Module schnorr_fun::share_backup

source ·
Expand description

bech32m secret share backup scheme Backup scheme for Shamir Secret Shares

§Description

Based on https://bips.xyz/93

§Backup format (bech32 chars)

human readable: “frost” // (4) separator: “1” // (1) threshold: [u5; 2], // (2) identifier: [u5; 4], // (4) secret_share: [u5; 52], // (52) share_index: u5 or [u5; 52], // (1 or 52) checksum: [u5; 6], // (6)

The total length of the backup is 71 characters if using ‘small’ share indicies (1, 2, …, 32), or bech32m characters if using general scalars for participant indicies.

§Rationale

§Human Readable - (4 bech32 characters)

frost looks cool. Most of the time we will be using this backup scheme for FROST related shamir secret shares.

§Threshold - (2)

A threshold integer between 1 and 1024. Note: a threshold of zero is considered invalid. The threshold is encoded as the value minus one so that 0 cannot be represented which is not a valid threshold.

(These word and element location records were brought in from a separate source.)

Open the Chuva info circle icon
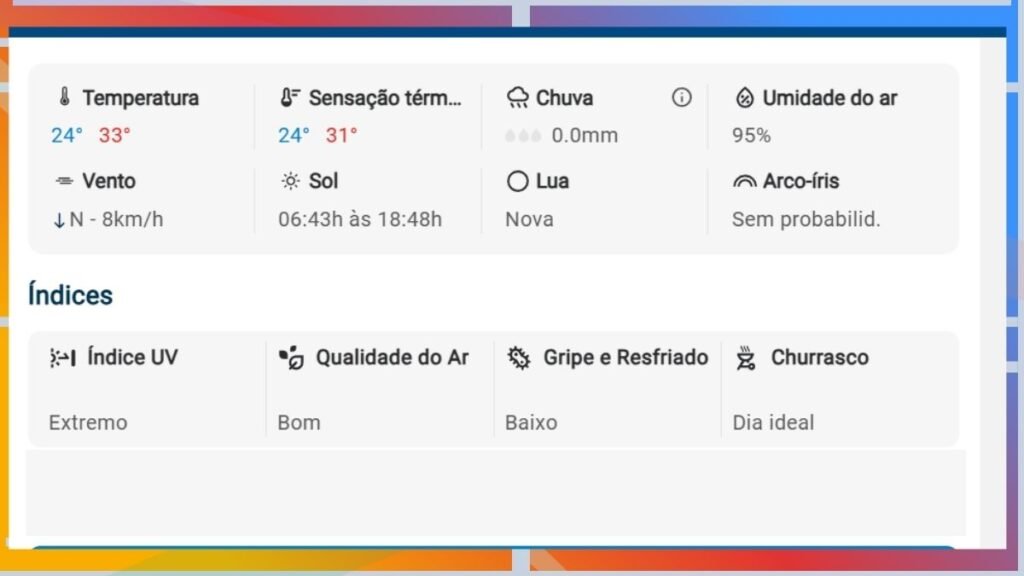[x=681, y=97]
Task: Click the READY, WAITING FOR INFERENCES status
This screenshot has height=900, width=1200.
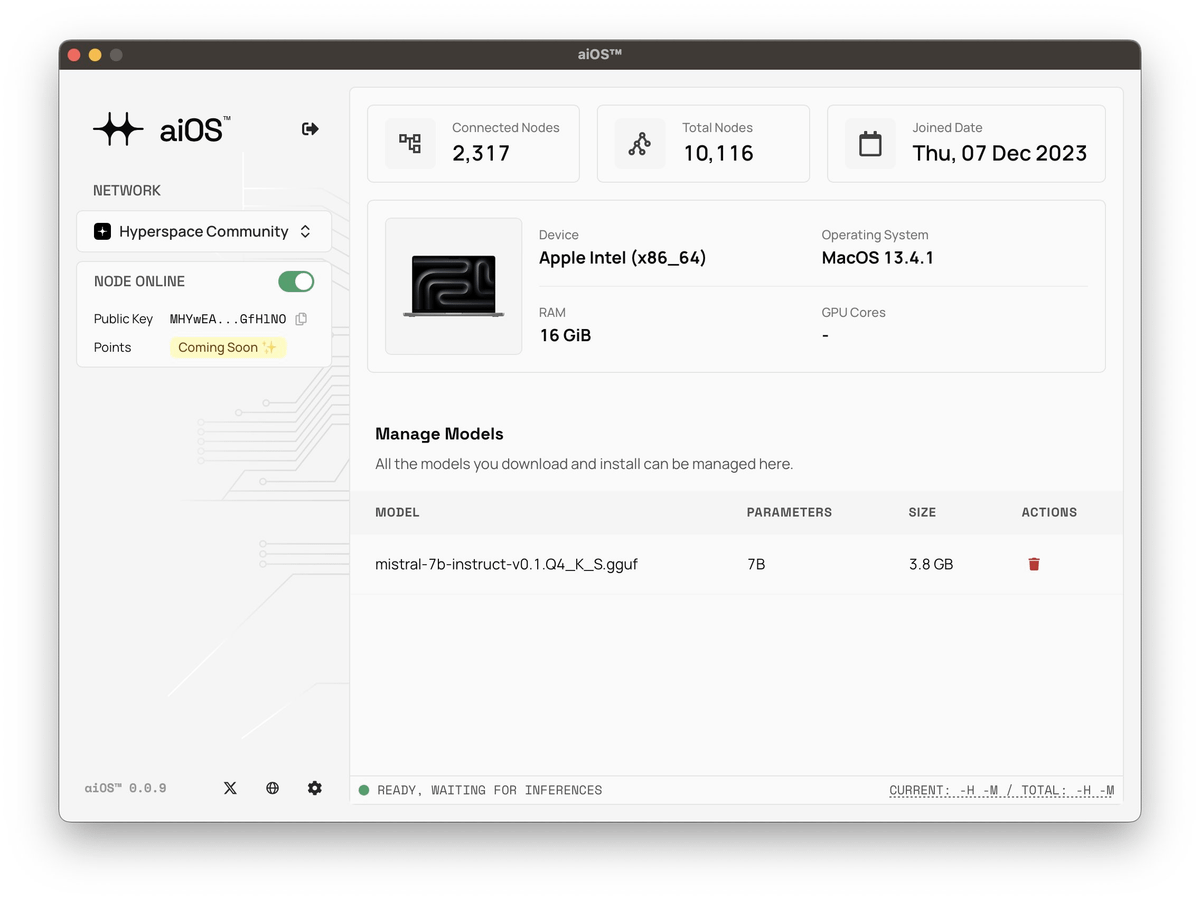Action: 489,789
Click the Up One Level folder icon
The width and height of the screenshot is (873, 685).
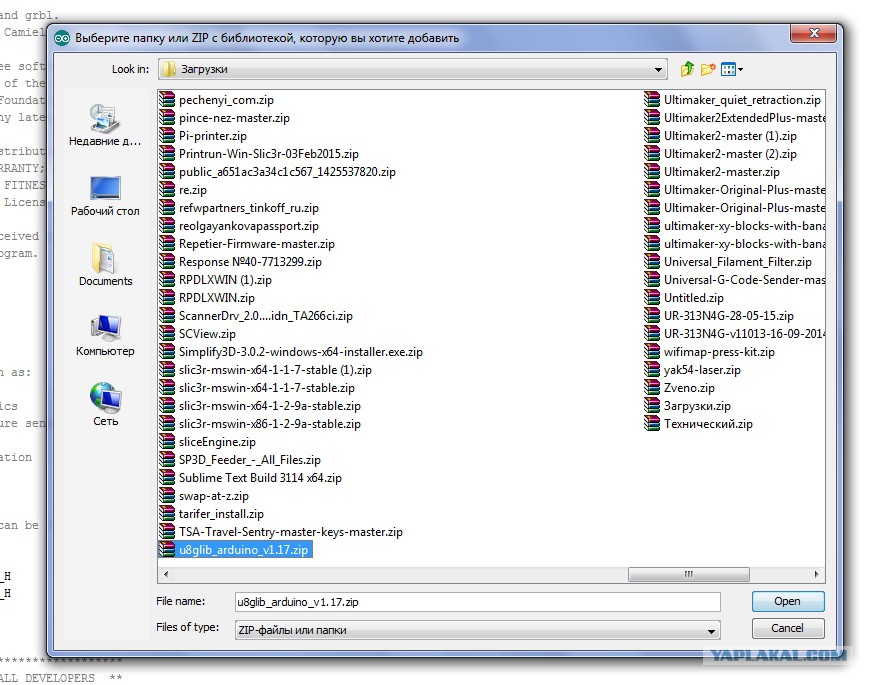click(x=687, y=69)
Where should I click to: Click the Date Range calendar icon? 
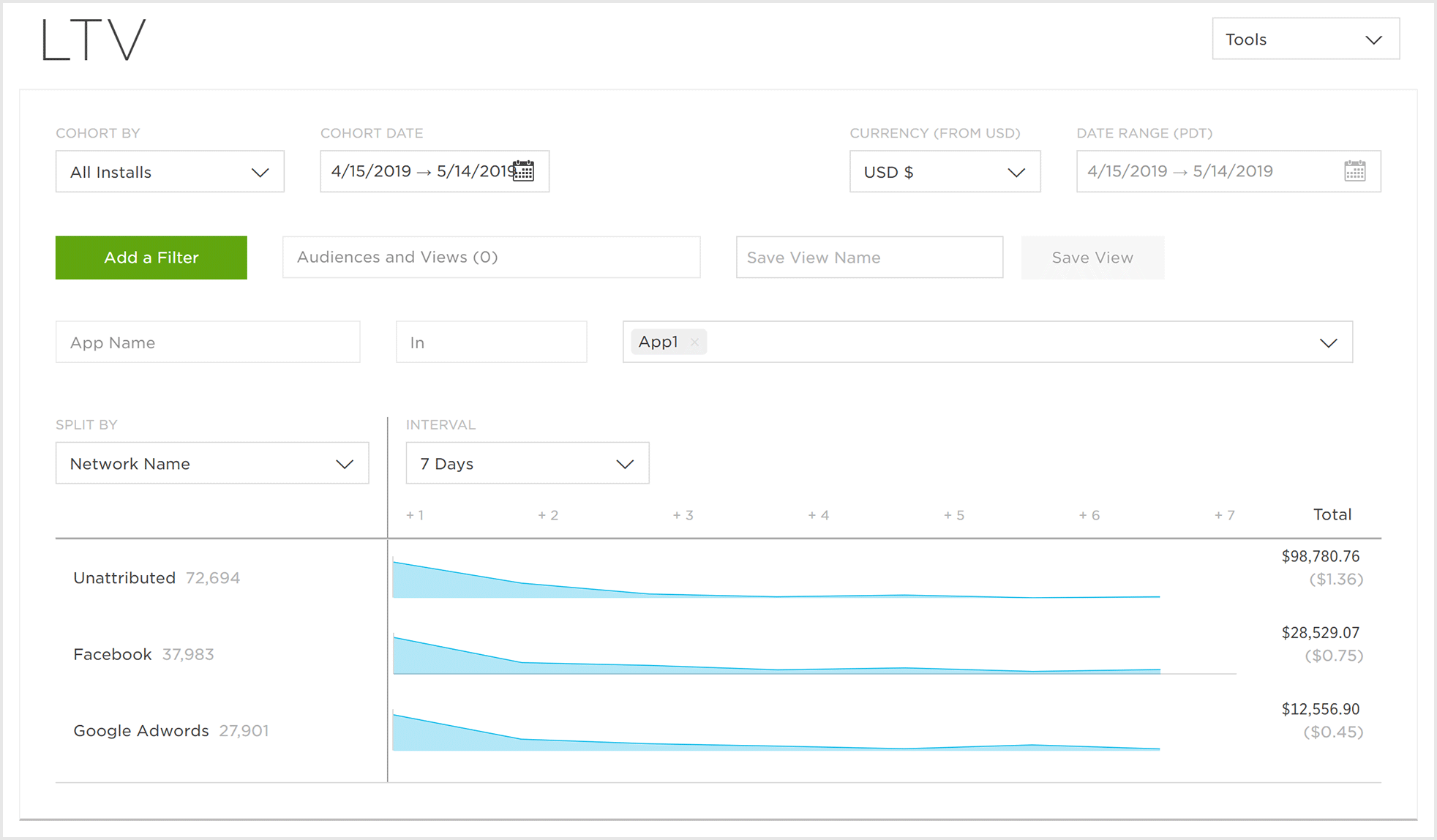[x=1354, y=171]
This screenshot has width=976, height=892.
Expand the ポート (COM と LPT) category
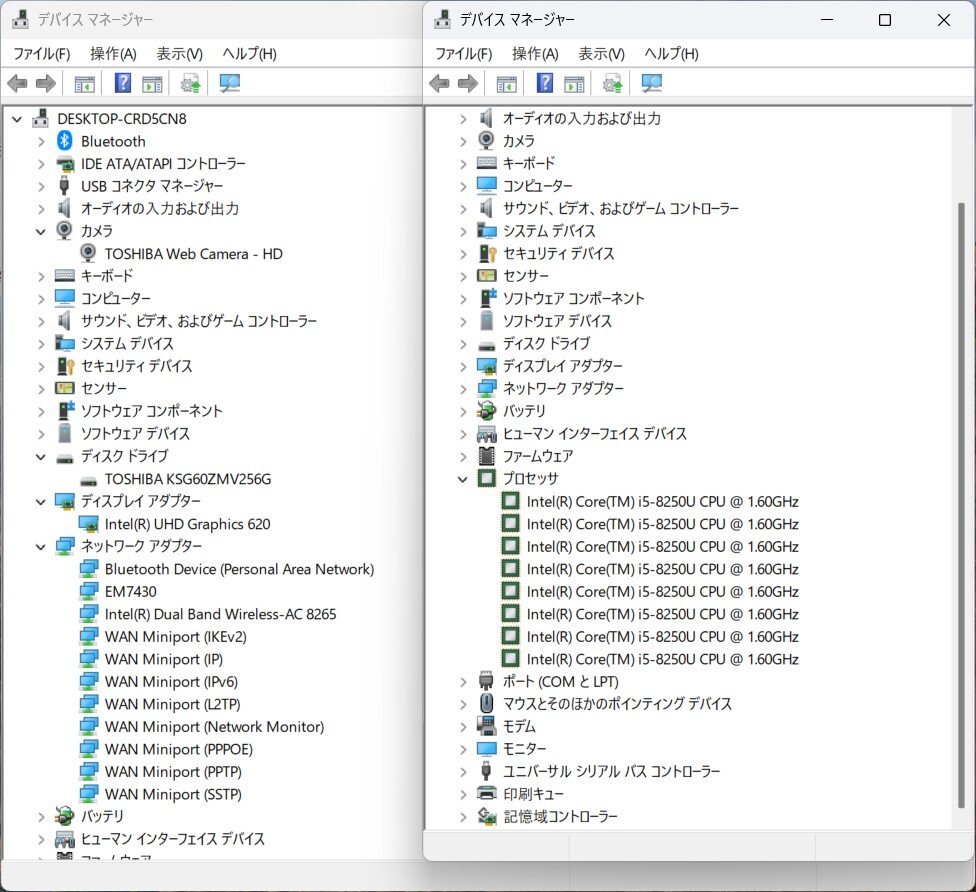(x=463, y=682)
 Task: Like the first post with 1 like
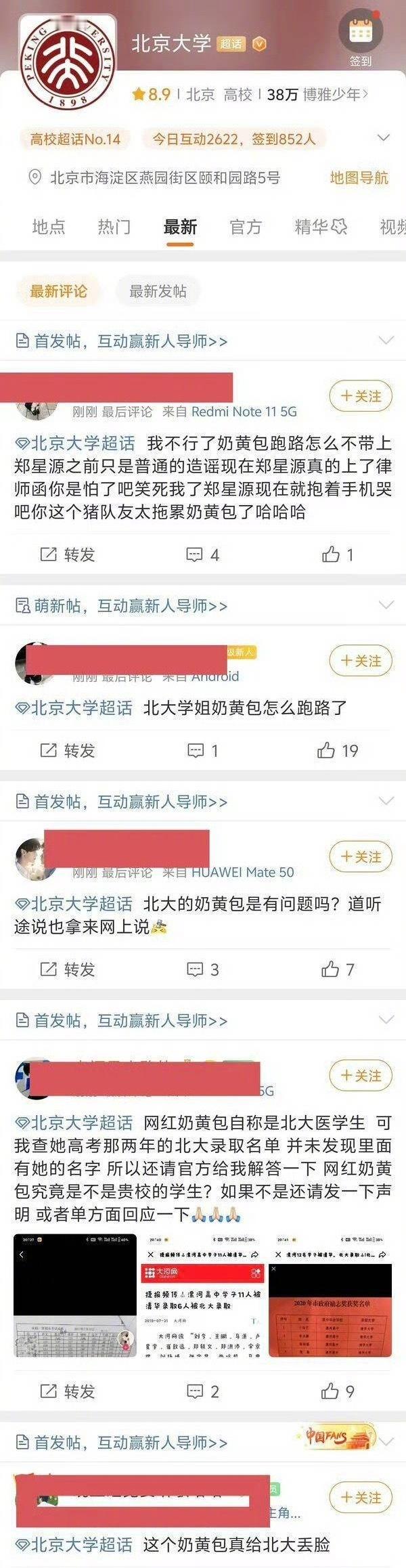coord(338,555)
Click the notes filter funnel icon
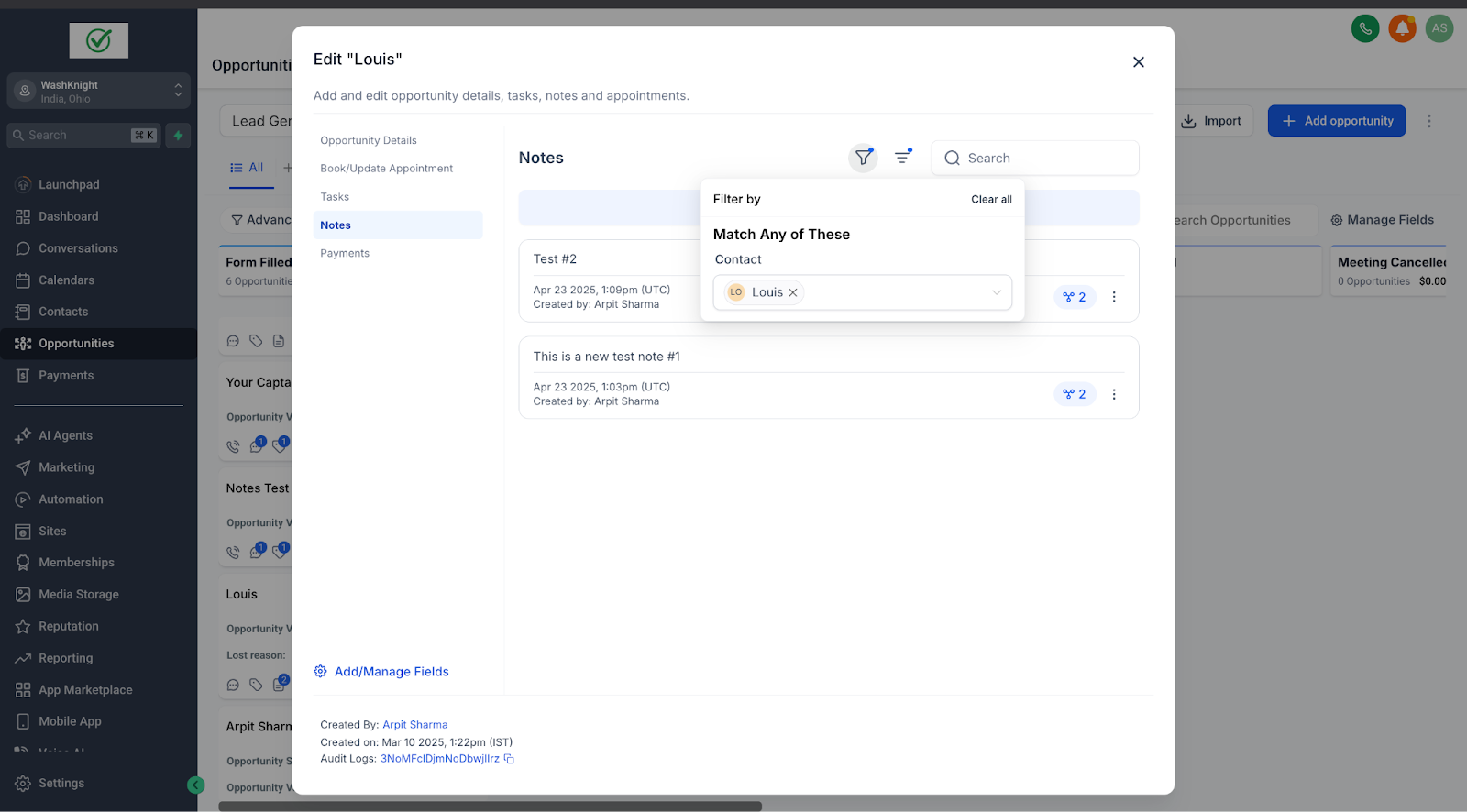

§Polynomial Identifier - (4)

The first 4 bech32 characters from the SHA256 hash of the polynomial coefficients. This identifier allows determination of secret share compatibility.

It is possible to have two different polynomials that interpolate the same joint-secret, but shares on these different polynomials will not be compatible with one another.

The probability of two polynomials having the same identifier is 1/32^4, about one in a million.

§Secret Share - (52)

A secret share scalar is fixed length scalar of 32 bytes. This is 32 * 8 / 5 = 51.2 -> 52 bech32 characters

§Share Index - (1 or 52)

Can be any scalar, but will often be a small integer for simplicity and smaller backups. By leaving this data piece at the end, we can use the length of the remaining data to easily decode either a single bech32 char into integer, or 52 chars into a 32 byte scalar.

Structs§

Enums§

Functions§

  • decode_backup
    Decode a bech32m secret share backup
  • polynomial_identifier
    Create an identifier that’s used to determine compatibility of shamir secret shares. The first 4 bech32 chars from a hash of the polynomial coefficients. Collision expected once in (32)^4 = 2^20.